_Information_:

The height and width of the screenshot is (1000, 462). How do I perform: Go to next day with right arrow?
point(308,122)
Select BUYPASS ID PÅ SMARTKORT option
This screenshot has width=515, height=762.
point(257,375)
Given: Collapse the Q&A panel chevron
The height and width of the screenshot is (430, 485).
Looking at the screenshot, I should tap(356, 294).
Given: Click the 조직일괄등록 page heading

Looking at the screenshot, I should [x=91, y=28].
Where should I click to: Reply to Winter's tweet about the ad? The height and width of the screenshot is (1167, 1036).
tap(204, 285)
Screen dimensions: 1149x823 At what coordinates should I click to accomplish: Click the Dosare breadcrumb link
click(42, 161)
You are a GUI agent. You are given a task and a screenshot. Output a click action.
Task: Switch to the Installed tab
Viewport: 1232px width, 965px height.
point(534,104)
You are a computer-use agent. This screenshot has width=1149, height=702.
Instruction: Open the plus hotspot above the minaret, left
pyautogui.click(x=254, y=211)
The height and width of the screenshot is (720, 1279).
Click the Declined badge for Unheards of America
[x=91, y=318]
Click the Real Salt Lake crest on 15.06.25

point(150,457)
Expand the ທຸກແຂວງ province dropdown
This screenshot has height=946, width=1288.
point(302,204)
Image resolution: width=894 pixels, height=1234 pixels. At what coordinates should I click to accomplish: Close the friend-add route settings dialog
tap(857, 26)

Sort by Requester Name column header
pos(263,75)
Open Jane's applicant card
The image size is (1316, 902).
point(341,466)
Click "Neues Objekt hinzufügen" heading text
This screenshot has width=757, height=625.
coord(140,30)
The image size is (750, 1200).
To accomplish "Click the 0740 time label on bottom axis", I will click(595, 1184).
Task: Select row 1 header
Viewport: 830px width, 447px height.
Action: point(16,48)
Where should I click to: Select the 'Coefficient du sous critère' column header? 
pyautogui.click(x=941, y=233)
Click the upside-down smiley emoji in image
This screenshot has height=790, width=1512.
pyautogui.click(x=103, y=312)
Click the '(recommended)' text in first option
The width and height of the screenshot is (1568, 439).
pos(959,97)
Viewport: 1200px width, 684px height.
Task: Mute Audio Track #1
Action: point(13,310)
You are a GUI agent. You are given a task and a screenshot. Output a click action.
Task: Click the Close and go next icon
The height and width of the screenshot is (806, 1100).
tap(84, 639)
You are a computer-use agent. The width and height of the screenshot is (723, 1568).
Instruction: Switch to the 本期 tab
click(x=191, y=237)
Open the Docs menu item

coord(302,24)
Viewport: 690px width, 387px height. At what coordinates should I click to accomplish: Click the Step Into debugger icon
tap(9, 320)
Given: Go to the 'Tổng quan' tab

_How to complete this task_:
Please give back, exactly as it stands above, the stretch from the line with "This screenshot has height=946, width=1288." through the line with "Click the upside-down smiley emoji in image", and no line outside it.

_Answer to this problem_:
This screenshot has height=946, width=1288.
point(302,204)
Image resolution: width=894 pixels, height=1234 pixels. At what coordinates should I click to accomplish: Close the friend-add route settings dialog
tap(857, 26)

Sort by Requester Name column header
pos(263,75)
Open Jane's applicant card
The image size is (1316, 902).
point(341,466)
Click "Neues Objekt hinzufügen" heading text
This screenshot has width=757, height=625.
coord(140,30)
The image size is (750, 1200).
To accomplish "Click the 0740 time label on bottom axis", I will click(595, 1184).
Task: Select row 1 header
Viewport: 830px width, 447px height.
Action: point(16,48)
Where should I click to: Select the 'Coefficient du sous critère' column header? 
pyautogui.click(x=941, y=233)
Click the upside-down smiley emoji in image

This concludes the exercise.